You lose the action of those operations that are unstable but not stable. For example, in K-theory you lose all but two of the Adams operations. The problem is that when you put your representing objects into a whole then your morphisms have to be globally defined (otherwise you aren't really putting your objects into one object). There are lots of interesting operations (such as Adams operations) which cannot be globally defined. –  Loop Space Oct 20 '09 at 14:05
    
So the cup product H^1 x H^1 -> H^2, should come from a homotopy class of maps S^1 x S^1 -> CP^inf ? Is it clear what this map should be? –  Dinakar Muthiah Oct 20 '09 at 15:21
    
Dinakar: The cup product is represented by the tensor product of the two universal classes in H^*(S^1 \times S^1)=H^*(S^1) \otimes H^*(S^1). This is just a generator of H^2. Now the 2-skeleton of CP^\infty is just CP^1=S^2, and the inclusion of the 2-skeleton gives an isomorphism on H^2. Thus the universal class on CP^\infty pulls back to the fundamental class on S^2, which will then pull back to the desired class on the torus via any degree 1 map. So you can get your map by taking S^1 \times S^1 \to S^2=CP^1 \to CP^\infty, where the first map has degree 1. –  Eric Wofsey Oct 20 '09 at 18:22

The cohomology ring is representable by the product of all the Eilenberg-Mac Lane spaces K(Z, n) as n varies.

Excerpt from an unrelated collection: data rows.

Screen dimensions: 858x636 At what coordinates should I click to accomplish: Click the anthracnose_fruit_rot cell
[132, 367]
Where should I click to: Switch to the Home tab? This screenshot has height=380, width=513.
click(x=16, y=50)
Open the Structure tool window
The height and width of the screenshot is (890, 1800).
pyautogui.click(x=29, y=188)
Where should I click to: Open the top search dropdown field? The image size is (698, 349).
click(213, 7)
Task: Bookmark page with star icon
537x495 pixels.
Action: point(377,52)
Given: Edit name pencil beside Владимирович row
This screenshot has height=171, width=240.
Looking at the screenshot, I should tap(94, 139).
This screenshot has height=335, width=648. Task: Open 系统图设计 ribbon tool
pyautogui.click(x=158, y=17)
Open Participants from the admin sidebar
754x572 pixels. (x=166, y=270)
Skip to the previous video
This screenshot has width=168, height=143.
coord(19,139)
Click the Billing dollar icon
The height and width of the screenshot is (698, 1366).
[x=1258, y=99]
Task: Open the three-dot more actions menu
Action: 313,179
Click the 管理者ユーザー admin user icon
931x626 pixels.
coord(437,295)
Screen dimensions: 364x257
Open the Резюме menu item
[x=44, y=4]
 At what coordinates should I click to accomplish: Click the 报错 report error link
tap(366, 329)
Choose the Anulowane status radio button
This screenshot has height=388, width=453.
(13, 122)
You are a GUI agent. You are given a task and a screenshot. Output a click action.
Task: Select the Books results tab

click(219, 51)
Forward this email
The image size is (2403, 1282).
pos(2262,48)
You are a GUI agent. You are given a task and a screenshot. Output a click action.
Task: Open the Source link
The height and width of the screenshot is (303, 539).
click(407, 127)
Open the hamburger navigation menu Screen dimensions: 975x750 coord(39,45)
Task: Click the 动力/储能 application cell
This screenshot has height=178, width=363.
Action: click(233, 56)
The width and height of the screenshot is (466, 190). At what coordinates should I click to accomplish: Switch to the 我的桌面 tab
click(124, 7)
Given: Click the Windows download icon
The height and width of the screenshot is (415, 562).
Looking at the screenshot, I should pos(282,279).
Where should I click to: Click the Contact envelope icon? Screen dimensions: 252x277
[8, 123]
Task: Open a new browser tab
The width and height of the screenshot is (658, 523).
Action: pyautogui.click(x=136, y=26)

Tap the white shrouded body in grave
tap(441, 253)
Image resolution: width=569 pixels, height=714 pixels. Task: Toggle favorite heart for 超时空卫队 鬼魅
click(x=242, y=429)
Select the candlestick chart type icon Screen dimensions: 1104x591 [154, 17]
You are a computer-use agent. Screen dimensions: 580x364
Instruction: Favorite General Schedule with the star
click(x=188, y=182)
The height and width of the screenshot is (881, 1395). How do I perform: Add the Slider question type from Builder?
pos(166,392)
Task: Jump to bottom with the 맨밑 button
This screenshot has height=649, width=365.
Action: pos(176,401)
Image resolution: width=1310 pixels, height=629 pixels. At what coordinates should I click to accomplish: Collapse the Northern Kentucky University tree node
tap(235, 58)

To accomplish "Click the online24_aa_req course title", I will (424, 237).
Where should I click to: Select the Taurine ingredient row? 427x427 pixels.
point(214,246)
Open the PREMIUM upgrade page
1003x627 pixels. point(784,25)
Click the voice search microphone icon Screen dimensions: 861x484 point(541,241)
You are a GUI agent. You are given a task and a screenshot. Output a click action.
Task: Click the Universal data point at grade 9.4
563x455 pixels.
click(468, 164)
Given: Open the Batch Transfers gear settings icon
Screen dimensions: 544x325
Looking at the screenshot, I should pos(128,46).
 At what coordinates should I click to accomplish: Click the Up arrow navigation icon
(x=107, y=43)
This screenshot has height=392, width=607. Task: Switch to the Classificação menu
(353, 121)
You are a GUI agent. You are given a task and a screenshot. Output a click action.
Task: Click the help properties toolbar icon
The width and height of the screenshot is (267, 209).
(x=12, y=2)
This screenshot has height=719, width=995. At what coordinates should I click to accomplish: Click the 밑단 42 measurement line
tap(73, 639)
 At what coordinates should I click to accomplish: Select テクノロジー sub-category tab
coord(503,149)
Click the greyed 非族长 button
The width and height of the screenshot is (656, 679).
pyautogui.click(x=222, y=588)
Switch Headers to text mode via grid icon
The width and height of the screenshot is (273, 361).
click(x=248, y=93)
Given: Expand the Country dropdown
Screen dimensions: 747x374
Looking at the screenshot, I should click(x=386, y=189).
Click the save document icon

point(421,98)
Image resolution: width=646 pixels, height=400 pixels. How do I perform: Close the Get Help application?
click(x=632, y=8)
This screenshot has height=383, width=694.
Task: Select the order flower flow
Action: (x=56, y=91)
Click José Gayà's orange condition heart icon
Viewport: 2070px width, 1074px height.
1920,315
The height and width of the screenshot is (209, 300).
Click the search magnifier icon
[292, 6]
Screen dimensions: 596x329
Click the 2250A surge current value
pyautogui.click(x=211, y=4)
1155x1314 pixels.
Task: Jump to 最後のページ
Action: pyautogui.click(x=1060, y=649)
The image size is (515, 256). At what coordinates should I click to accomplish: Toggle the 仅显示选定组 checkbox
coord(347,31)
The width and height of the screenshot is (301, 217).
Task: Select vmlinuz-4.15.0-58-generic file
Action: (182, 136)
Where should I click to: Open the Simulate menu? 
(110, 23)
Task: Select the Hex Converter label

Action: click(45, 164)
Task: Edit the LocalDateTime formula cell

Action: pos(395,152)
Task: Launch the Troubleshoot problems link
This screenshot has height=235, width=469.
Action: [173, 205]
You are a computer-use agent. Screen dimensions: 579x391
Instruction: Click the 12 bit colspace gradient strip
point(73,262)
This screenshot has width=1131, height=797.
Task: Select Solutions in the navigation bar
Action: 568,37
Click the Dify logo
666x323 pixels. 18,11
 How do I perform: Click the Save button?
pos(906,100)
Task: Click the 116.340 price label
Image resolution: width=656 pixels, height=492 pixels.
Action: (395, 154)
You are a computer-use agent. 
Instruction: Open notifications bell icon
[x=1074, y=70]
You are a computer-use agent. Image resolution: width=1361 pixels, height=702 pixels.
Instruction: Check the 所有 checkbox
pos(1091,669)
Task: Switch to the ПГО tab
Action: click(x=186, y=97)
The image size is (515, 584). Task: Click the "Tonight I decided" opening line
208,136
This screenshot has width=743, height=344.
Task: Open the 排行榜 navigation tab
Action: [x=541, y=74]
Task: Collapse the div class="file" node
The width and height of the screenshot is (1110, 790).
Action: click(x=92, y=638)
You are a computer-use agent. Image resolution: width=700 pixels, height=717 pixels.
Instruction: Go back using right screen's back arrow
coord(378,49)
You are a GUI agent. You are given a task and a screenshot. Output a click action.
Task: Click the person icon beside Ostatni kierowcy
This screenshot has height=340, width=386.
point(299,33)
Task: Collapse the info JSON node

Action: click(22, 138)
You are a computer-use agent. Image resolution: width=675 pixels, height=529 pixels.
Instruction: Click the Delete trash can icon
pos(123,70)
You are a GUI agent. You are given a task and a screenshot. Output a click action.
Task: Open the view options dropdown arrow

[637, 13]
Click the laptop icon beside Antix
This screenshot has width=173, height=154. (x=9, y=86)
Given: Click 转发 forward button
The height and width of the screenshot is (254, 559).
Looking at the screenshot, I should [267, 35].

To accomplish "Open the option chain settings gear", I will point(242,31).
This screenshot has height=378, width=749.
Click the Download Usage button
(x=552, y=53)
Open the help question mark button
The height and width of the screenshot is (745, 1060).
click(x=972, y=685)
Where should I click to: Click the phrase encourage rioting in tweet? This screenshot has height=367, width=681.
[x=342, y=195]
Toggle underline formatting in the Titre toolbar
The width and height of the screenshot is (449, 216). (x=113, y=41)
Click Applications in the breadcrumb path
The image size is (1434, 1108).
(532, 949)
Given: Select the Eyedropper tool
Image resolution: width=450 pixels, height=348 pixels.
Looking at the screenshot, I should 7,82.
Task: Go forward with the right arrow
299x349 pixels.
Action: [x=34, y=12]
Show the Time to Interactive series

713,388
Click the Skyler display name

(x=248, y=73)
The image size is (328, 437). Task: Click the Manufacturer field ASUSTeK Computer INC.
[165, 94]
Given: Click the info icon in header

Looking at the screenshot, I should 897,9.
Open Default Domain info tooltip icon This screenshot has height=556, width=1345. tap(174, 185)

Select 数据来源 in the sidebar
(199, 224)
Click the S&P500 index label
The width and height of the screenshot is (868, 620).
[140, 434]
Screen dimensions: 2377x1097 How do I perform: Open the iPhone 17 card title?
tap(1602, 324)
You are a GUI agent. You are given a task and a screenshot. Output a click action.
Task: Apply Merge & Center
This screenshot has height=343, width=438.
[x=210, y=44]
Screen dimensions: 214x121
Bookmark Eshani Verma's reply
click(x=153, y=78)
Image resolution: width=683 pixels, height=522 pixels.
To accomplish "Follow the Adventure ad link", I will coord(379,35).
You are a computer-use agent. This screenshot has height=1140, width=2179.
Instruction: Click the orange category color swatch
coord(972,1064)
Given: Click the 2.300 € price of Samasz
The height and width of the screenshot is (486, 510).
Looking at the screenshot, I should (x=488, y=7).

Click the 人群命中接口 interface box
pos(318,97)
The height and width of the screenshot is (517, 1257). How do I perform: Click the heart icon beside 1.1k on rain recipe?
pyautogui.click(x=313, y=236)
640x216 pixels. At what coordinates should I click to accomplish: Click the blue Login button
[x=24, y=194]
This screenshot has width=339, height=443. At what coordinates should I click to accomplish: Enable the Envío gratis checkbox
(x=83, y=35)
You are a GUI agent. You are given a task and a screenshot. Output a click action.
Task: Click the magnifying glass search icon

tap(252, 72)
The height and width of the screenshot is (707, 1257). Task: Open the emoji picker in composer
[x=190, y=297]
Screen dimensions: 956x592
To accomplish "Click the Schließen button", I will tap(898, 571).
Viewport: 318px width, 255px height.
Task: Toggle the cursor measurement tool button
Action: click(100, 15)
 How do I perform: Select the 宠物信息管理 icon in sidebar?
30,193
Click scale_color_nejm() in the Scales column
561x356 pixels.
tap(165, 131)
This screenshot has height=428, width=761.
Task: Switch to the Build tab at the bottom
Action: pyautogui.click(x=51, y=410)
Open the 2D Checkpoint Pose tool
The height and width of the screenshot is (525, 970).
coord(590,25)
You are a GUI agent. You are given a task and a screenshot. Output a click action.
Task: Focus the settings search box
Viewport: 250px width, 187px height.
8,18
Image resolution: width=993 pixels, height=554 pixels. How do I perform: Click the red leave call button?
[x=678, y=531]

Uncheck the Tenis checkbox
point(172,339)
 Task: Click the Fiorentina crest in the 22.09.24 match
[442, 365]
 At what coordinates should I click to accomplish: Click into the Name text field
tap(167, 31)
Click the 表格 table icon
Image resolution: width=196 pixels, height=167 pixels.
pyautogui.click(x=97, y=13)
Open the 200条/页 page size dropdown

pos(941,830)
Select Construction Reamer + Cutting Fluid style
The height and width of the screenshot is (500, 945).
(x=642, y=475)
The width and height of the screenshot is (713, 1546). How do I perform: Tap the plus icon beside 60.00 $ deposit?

Note that this gives the product of the abelian groups HnX, not their direct sum. For instance when X = CP we get the power series ring Z[[t]], not the polynomial ring Z[t]. This is in some ways more natural (it's properly dual to taking the direct sum of homology groups) and is often what you want anyways (as in the relationship between cohomology theories and formal group laws).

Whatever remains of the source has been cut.